My understanding is that by doing this, I would either commit to equal base probabilities, or I would have to specify *particular* non-equal probabilities (using the weights arguments to sample()) to avoid that outcome. In contrast, if I draw base probability vectors for individual sites from a Dirichlet distribution, this allows every site to have (1) its own base probabilities that (2) may be non-equal without being explicitly set by the user.
Thank you! Yes, that's exactly the kind of solution I had in mind as well. So if I understand correctly, something like the following should work?

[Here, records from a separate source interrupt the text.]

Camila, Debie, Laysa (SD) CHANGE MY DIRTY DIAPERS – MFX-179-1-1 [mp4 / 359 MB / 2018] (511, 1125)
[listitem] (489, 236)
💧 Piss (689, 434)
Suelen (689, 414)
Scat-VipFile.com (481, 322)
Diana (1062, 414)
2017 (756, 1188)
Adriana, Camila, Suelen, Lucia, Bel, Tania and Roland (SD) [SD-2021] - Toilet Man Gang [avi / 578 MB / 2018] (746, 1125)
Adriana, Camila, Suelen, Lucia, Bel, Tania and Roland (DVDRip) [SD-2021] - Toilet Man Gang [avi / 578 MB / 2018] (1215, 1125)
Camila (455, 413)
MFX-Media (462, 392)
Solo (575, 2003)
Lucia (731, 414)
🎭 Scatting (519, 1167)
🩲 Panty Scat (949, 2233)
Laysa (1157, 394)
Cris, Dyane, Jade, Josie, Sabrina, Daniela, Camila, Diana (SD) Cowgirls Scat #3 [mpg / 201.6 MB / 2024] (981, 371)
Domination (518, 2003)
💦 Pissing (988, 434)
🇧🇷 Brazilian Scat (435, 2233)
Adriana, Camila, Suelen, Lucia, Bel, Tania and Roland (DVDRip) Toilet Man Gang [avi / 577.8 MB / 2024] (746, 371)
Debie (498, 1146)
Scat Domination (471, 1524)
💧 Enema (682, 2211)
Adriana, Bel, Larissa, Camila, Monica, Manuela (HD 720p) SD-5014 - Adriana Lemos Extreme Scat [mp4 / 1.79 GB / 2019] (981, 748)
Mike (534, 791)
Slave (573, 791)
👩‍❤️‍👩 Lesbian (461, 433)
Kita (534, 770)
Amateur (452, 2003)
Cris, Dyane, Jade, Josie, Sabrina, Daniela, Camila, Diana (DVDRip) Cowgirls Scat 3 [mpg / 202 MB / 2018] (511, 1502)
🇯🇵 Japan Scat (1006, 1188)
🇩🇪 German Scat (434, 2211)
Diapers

function (float) getDirichletBaseFrequencies(float alpha) {
if (size(alpha) != 4) {
stop("The alpha vector has to be of size 4.");
}
freqs = float(4);
sum = 0.0;
for (i in 0:3) {
freqs[i] = rexp(1, 1/alpha[i]);
sum = sum + freqs[i];
}
for (i in 0:3) {
freqs[i] = freqs[i] / sum;
}
return freqs;
}
// need to put this inside a loop iterating over sites
site_probs = getDirichletBaseFrequencies( c(1, 1, 1, 1) ); // flat Dirichlet
// not sure yet what function to use to assign these, but the general idea should be correct
sample(c("A", "C", "G", "T"), size(inds), replace = T, weights = site_probs);